Your creativity is beautiful! Thank you for sharing all of your passion. I pray for you every day. I had to send a fist bump to you to let you know that You are amazing and I pray for you and your continued healing. God Bless.

Dinahsoar said...

Being brave is hard work and not for the faint of heart. You're a brave girl. I know given a choice you'd hand this assignment back but we don't always get to decide our curriculum.

As bad as it looks right now, remember that appearances can be deceiving....and that the outcome doesn't always depend on us. There will be times when all we can do is just muddle through as best we can, hanging on, hoping and praying for the best until we reach the culmination of our journey.

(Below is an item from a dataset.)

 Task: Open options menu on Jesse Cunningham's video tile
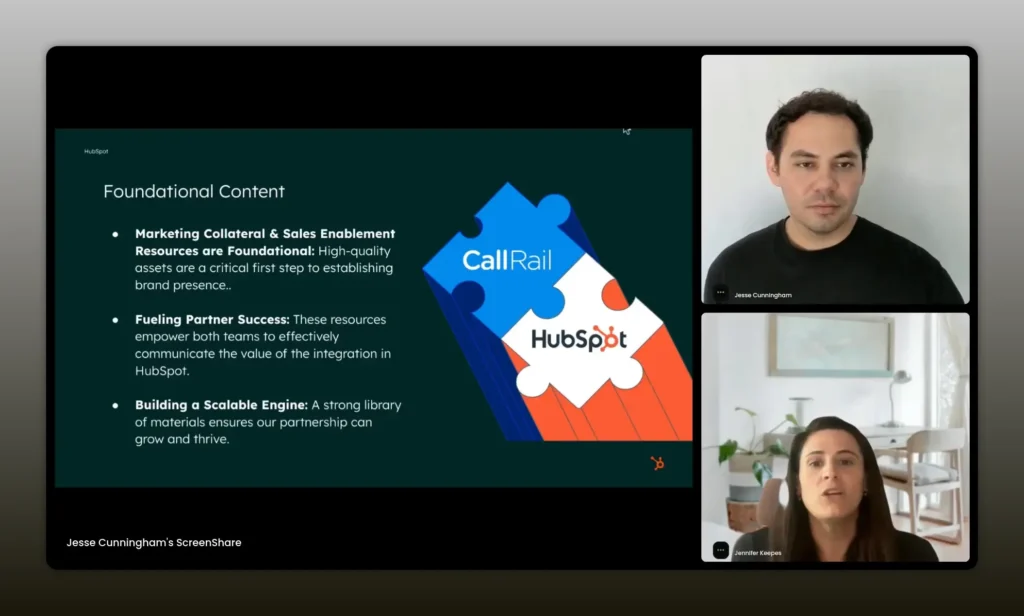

For you I am hoping and praying for complete cure. I believe it is possible. So I whisper in your ear 'there is hope, there is hope', like a ministering angel. Let that whisper resound in your thoughts, drowning out the fearful negative ones.

carole (TruCarMa) said...

You may be an ugly crier, Katie, but you have a beautiful way with words! Life is a soup with everything thrown in the pot, isn't it? With hopefully enough good stuff to mask the taste of the yucky stuff, most of the time. HUGS and positive energy being sent your way!!!

iriseyes said...

Gorgeous card, just love the doilies! Katie, it is wonderful that you can appreciate the humour in your daily life - sometimes that's hard to do in such circumstances. You are truly an amazing, creative woman, and I pray for you every day (adding fist pumps today!)

Juanita said...

Your card is stunning. I love the Waltzing Mouse stamps, but you have created a perfectly crafted and beautifully executed work of art!
While I was reading your post it struck me that the moments in my life, that pass by as 'unimportant' or 'inconsequential' are the very ones that have become so very important to you. The way the wind moves the leaves, the interaction of children, sunsets. You post have given me pause to stop and notice these things. Perhaps take a moment to read the Happiness Project and make positive changes to my life.
I am so glad to have happened by your blog and had you bump up against my life.

Anonymous said...

Hi Katie,

What a beautiful post - your strength is amazing. You are in my thoughts and prayers.

Hugs,
Heather J.

Michelle L. said...

Wish I could give you a hug. Your card is lovely and I'm glad you have a creative outlet during this difficult time. Hang in there!

Karen said...

What a gorgeous card! I love how the shape of the multi-loop bow echoes the white doilies on the card. So pretty!
Re your brave struggle, it feels awkward to comment on that, but I will still voice my support, firm in the belief that no man (or woman) is an island, and where one struggles, we all struggle with them. So even though we've never met, we have in common a love of stamping, a link to Joan B, and motherhood. I will say a prayer for your continued courage and grace, and for your family and loved ones who struggle most closely with you.

Sara Henton said...

Thank you for sharing some of your journey. The fact that you are still being able to find joy in the simple things. I hope that you will always be able to find those as you continue your journey. I really hope the best for you and your family. Having a father that's survived 2 bouts of cancers (colon & prostate), I can only wish & hope good things for you!!

Joyce said...

This is my first visit to your blog. Your voice is so eloquent--I feel for you in your struggle. You sound so strong to me. Your card is absolutely gorgeous. I love the ribbon, and the way those doilies nest together.

Donna C. said...

What gorgeous cards, Katie.

Thinking of you over here in Walla Walla and wishing my arms were just a little bit longer so I could give you a hug. One of these days that will happen.

Donna C.

Anonymous said...

As we battle the challenges that come our way, taking every moment to capture the breathtaking moments that are in our reach. Snuggling with the children is one of those moments...thru the tears, smiles, and hugs. You are an inspiration...reminding all of us to cherish the moments we have, and sharing with us, your creative outlet. Prayers are with you and your family...Patti H.

amy said...

Hi Katie--
Davis, CA is holding you in love & light.

Cat said...

your friend, Joan, sent me over to check out your blog today... and it was just the inspiration i needed!thank you.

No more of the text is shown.